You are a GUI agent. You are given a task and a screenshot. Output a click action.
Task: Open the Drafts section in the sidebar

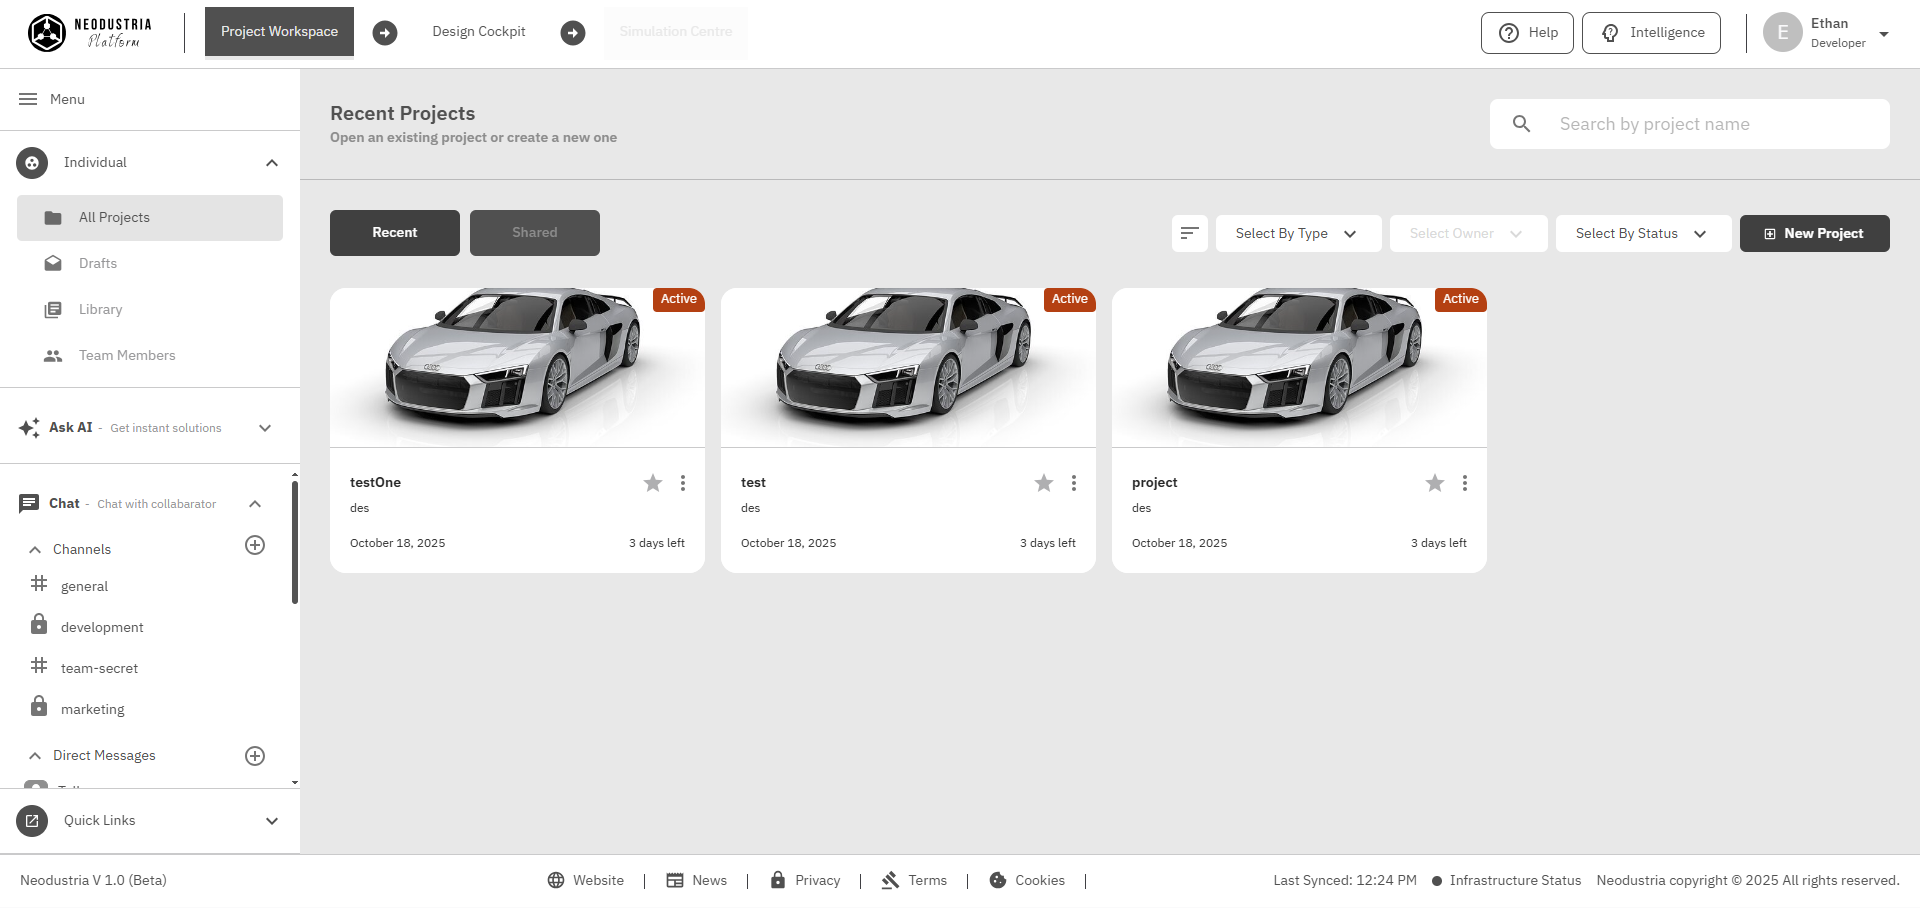click(97, 263)
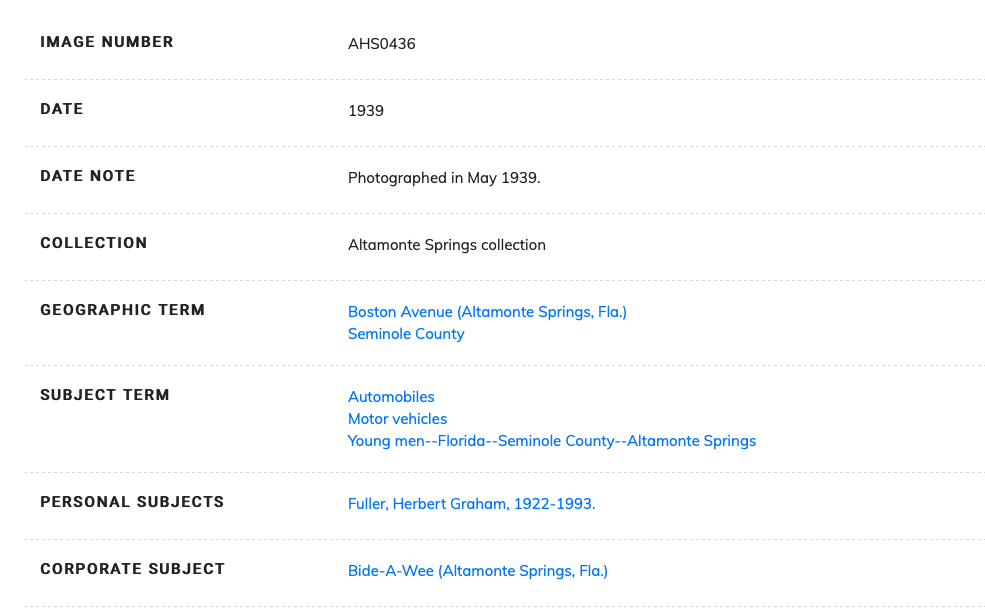The image size is (985, 609).
Task: Click the date value 1939
Action: pyautogui.click(x=366, y=111)
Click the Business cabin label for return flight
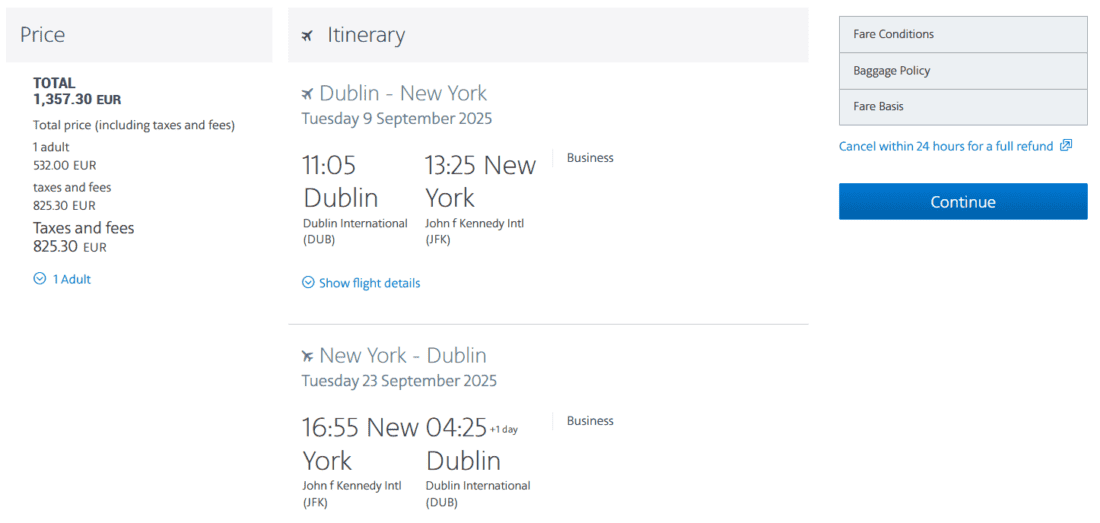Screen dimensions: 1100x523 tap(590, 421)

GIVEN TASK:
Quote the material above word for word, leaving out the pictures.

RESULT OF THE TASK:
You are a GUI agent. You are given a task and a screenshot. Output a click action.
Task: Open the Drafts section in the sidebar

click(97, 263)
The image size is (985, 609).
Task: Click the date value 1939
Action: pyautogui.click(x=366, y=111)
Click the Business cabin label for return flight
Screen dimensions: 1100x523 tap(590, 421)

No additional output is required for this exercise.